People gathered in 91 major cities across Europe, North America, Asia and Australia to call an end to the genocide against the Hazara people in Afghanistan on October 8.

This wave of the movement developed in response to an attack on Hazara school children in Kabul on September 30. More than 50 students, mostly girls, were killed and more than 80 others were wounded.

The bomb went off as the girls were sitting for a practice exam in preparation for entering university.

The vigils are the start of a global movement calling for international solidarity with the Hazara people — an ethnic and religious minority group with a long history of persecution.

A Twitter campaign — #StopHazaraGenocide — started on October 3, has surpassed six million tweets.

Up to 1000 Afghans, particularly Hazaras, gathered at Belmore Park in Sydney where Chris Bowen, Minister for Climate Change and Energy, spoke.

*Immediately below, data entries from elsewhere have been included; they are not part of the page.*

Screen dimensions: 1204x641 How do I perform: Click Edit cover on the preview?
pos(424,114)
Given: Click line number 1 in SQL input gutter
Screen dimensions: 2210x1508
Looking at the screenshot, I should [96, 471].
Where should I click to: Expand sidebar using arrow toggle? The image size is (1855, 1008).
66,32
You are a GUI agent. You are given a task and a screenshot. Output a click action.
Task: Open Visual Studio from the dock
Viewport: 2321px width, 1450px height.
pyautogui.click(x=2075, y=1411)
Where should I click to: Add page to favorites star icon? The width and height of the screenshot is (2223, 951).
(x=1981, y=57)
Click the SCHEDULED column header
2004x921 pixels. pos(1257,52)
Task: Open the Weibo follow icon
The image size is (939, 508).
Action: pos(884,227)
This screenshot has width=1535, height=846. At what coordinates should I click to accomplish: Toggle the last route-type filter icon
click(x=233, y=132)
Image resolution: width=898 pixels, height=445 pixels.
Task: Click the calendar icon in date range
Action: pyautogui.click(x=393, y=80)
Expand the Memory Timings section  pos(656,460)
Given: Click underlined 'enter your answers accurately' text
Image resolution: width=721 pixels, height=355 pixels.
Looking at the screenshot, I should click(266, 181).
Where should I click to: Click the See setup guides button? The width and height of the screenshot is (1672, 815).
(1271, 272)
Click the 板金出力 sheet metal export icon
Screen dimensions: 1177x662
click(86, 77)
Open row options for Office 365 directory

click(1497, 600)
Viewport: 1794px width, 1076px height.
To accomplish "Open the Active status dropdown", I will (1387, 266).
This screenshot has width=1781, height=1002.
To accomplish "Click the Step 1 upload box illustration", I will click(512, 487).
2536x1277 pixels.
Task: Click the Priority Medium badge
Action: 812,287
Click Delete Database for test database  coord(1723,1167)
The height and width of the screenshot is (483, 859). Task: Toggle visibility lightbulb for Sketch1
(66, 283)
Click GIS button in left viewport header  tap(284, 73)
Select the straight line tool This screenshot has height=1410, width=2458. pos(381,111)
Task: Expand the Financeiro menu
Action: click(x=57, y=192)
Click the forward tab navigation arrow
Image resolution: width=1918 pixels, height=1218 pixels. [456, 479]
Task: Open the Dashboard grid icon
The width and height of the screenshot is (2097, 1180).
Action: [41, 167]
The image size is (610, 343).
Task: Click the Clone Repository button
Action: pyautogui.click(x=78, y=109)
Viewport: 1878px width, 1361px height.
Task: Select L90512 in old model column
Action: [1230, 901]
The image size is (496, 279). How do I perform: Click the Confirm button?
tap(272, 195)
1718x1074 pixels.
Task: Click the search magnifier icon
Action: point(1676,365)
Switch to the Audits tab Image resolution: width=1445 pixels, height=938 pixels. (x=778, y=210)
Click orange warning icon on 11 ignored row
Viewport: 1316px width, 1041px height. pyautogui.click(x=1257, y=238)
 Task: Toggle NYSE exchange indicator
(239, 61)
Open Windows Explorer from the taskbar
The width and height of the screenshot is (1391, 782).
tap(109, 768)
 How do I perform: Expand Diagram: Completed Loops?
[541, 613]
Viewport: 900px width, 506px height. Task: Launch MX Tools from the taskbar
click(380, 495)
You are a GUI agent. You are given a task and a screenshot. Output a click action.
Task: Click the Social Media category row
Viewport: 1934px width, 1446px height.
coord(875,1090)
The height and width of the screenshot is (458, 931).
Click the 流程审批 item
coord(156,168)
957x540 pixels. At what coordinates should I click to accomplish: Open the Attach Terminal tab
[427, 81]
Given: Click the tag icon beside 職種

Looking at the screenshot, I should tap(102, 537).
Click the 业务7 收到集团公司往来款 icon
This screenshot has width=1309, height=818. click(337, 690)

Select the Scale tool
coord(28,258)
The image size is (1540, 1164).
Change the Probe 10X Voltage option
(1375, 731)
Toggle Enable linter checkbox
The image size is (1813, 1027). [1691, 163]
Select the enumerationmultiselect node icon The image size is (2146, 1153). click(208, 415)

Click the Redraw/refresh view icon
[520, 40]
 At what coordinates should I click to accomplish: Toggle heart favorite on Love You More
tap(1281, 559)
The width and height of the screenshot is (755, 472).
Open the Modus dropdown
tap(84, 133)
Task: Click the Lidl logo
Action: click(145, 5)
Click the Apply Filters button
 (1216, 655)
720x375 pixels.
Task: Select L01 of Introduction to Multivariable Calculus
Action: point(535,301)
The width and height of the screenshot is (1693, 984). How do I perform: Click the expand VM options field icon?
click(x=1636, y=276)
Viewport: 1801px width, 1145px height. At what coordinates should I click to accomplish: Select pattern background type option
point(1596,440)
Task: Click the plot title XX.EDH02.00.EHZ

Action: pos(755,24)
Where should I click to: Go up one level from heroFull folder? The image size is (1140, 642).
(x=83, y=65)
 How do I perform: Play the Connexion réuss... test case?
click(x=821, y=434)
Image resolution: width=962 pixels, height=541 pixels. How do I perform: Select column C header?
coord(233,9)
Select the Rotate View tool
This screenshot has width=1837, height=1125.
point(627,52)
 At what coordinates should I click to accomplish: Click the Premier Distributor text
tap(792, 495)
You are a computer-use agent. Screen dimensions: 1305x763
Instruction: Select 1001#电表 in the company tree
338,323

Hazara community speakers, including Nazanin Sharifi, spoke about the systematic genocide against the Hazara people and about why the Australian government needed to help Hazaras find refuge here. Two councillors from Cumberland also spoke.

Dr Gregory Stanton, founding president of Genocide Watch, said “this gradual genocide” goes back to late 1890s. Successive Afghan governments have either perpetuated this genocide or failed to protect the Hazaras.

The Australian organisers of the vigils are calling on the federal government to “formally recognise and condemn” the escalation of violence against the Hazaras.

They are seeking a roundtable meeting with government representatives to be able to relay their grave concerns about the plight of their people.

They also want the government to commit to 20,000 additional emergency humanitarian intake from Afghanistan, focusing on high-risk groups.

Stanton has argued that “special consideration” be given to allow Hazaras to find refuge in the West because they have “a well founded fear of persecution” on “the basis of their political religious and ethnic identity”.

An investigation by the United Nations Human Rights Council should also be conducted, according to Stanton, to bring those responsible to justice.

Human Rights Watch said that since the Taliban’s violent return to power in mid-August last year, ISIS and its affiliates have claimed responsibility for 13 attacks against the Hazaras. These attacks, which mostly targeted schools and mosques, have killed and wounded at least 700 people.

[Amir Haidari, an Afghan-Australian, is a board member with Baba Mazari Foundation Australia. The views are his own.]